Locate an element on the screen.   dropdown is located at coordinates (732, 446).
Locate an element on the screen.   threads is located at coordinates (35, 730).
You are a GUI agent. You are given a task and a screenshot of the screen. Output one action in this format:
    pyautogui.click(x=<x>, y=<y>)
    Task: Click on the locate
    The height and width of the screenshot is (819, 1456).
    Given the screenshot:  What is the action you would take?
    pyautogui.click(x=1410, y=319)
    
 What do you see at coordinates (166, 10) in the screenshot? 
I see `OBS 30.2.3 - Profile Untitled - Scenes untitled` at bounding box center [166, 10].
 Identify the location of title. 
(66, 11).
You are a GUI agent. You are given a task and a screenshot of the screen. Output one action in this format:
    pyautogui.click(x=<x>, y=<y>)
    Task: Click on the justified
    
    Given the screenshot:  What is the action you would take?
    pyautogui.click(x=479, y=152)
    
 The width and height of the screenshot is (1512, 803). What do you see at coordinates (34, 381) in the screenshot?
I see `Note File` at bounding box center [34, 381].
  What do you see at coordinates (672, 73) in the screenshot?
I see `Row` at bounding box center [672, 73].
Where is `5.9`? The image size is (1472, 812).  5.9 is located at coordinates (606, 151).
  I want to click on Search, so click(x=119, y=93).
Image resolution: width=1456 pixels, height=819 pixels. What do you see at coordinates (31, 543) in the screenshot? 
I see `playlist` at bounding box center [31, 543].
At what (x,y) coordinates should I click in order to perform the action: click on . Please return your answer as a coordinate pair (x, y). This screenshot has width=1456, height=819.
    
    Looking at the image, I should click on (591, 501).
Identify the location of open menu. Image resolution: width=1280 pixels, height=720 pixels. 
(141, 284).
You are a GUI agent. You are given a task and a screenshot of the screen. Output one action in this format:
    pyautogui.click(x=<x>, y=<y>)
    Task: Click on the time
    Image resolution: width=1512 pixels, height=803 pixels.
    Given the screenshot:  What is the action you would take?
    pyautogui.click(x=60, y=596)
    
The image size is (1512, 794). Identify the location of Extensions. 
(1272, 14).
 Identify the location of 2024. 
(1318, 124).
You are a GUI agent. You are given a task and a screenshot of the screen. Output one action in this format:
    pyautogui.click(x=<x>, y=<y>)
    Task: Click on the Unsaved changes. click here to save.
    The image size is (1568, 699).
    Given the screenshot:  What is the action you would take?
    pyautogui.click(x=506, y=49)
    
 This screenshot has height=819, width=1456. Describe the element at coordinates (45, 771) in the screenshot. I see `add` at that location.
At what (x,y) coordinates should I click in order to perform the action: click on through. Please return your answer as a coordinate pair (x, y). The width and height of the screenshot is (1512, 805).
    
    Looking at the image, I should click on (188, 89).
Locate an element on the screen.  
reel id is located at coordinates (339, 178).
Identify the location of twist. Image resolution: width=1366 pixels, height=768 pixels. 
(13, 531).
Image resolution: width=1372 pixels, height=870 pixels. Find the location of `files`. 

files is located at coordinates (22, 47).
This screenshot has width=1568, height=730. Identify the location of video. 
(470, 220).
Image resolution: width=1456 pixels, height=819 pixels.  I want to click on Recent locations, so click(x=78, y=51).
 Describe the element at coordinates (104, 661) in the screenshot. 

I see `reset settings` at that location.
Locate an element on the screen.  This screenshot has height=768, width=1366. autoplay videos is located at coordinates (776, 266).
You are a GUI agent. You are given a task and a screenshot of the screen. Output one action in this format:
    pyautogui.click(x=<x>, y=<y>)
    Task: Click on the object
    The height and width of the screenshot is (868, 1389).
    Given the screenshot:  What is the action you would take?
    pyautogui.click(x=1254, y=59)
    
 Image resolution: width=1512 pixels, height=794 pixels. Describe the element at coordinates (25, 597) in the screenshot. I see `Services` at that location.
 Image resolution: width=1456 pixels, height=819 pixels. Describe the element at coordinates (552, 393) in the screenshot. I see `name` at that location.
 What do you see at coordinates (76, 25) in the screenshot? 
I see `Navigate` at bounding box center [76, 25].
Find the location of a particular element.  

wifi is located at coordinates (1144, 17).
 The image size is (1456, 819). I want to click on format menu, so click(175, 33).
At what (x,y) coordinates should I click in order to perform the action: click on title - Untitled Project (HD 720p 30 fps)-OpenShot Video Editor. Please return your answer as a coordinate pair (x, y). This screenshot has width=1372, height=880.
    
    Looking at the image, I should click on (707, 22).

● **ANWEISUNG**: Überführe sämtliche Zeilen der obigen Einträge in eine nummerierte Liste und lass dabei Leerzeilen weg.

● **ÜBUNGSERGEBNIS**:
1. Locate an element on the screen.   dropdown is located at coordinates (732, 446).
2. Locate an element on the screen.   threads is located at coordinates (35, 730).
3. You are a GUI agent. You are given a task and a screenshot of the screen. Output one action in this format:
4.     pyautogui.click(x=<x>, y=<y>)
5.     Task: Click on the locate
6.     The height and width of the screenshot is (819, 1456).
7.     Given the screenshot:  What is the action you would take?
8.     pyautogui.click(x=1410, y=319)
9.  What do you see at coordinates (166, 10) in the screenshot? 
10. I see `OBS 30.2.3 - Profile Untitled - Scenes untitled` at bounding box center [166, 10].
11.  Identify the location of title. 
12. (66, 11).
13. You are a GUI agent. You are given a task and a screenshot of the screen. Output one action in this format:
14.     pyautogui.click(x=<x>, y=<y>)
15.     Task: Click on the justified
16.     Given the screenshot:  What is the action you would take?
17.     pyautogui.click(x=479, y=152)
18.  The width and height of the screenshot is (1512, 803). What do you see at coordinates (34, 381) in the screenshot?
19. I see `Note File` at bounding box center [34, 381].
20.   What do you see at coordinates (672, 73) in the screenshot?
21. I see `Row` at bounding box center [672, 73].
22. Where is `5.9`? The image size is (1472, 812).  5.9 is located at coordinates (606, 151).
23.   I want to click on Search, so click(x=119, y=93).
24. Image resolution: width=1456 pixels, height=819 pixels. What do you see at coordinates (31, 543) in the screenshot? 
25. I see `playlist` at bounding box center [31, 543].
26. At what (x,y) coordinates should I click in order to perform the action: click on . Please return your answer as a coordinate pair (x, y). This screenshot has width=1456, height=819.
27.     Looking at the image, I should click on (591, 501).
28. Identify the location of open menu. Image resolution: width=1280 pixels, height=720 pixels. 
29. (141, 284).
30. You are a GUI agent. You are given a task and a screenshot of the screen. Output one action in this format:
31.     pyautogui.click(x=<x>, y=<y>)
32.     Task: Click on the time
33.     Image resolution: width=1512 pixels, height=803 pixels.
34.     Given the screenshot:  What is the action you would take?
35.     pyautogui.click(x=60, y=596)
36. The image size is (1512, 794). Identify the location of Extensions. 
37. (1272, 14).
38.  Identify the location of 2024. 
39. (1318, 124).
40. You are a GUI agent. You are given a task and a screenshot of the screen. Output one action in this format:
41.     pyautogui.click(x=<x>, y=<y>)
42.     Task: Click on the Unsaved changes. click here to save.
43.     The image size is (1568, 699).
44.     Given the screenshot:  What is the action you would take?
45.     pyautogui.click(x=506, y=49)
46.  This screenshot has height=819, width=1456. Describe the element at coordinates (45, 771) in the screenshot. I see `add` at that location.
47. At what (x,y) coordinates should I click in order to perform the action: click on through. Please return your answer as a coordinate pair (x, y). The width and height of the screenshot is (1512, 805).
48.     Looking at the image, I should click on (188, 89).
49. Locate an element on the screen.  
50. reel id is located at coordinates (339, 178).
51. Identify the location of twist. Image resolution: width=1366 pixels, height=768 pixels. 
52. (13, 531).
53. Image resolution: width=1372 pixels, height=870 pixels. Find the location of `files`. 
54. files is located at coordinates (22, 47).
55. This screenshot has width=1568, height=730. Identify the location of video. 
56. (470, 220).
57. Image resolution: width=1456 pixels, height=819 pixels.  I want to click on Recent locations, so click(x=78, y=51).
58.  Describe the element at coordinates (104, 661) in the screenshot. 
59. I see `reset settings` at that location.
60. Locate an element on the screen.  This screenshot has height=768, width=1366. autoplay videos is located at coordinates (776, 266).
61. You are a GUI agent. You are given a task and a screenshot of the screen. Output one action in this format:
62.     pyautogui.click(x=<x>, y=<y>)
63.     Task: Click on the object
64.     The height and width of the screenshot is (868, 1389).
65.     Given the screenshot:  What is the action you would take?
66.     pyautogui.click(x=1254, y=59)
67.  Image resolution: width=1512 pixels, height=794 pixels. Describe the element at coordinates (25, 597) in the screenshot. I see `Services` at that location.
68.  Image resolution: width=1456 pixels, height=819 pixels. Describe the element at coordinates (552, 393) in the screenshot. I see `name` at that location.
69.  What do you see at coordinates (76, 25) in the screenshot? 
70. I see `Navigate` at bounding box center [76, 25].
71. Find the location of a particular element.  
72. wifi is located at coordinates (1144, 17).
73.  The image size is (1456, 819). I want to click on format menu, so click(175, 33).
74. At what (x,y) coordinates should I click in order to perform the action: click on title - Untitled Project (HD 720p 30 fps)-OpenShot Video Editor. Please return your answer as a coordinate pair (x, y). This screenshot has width=1372, height=880.
75.     Looking at the image, I should click on (707, 22).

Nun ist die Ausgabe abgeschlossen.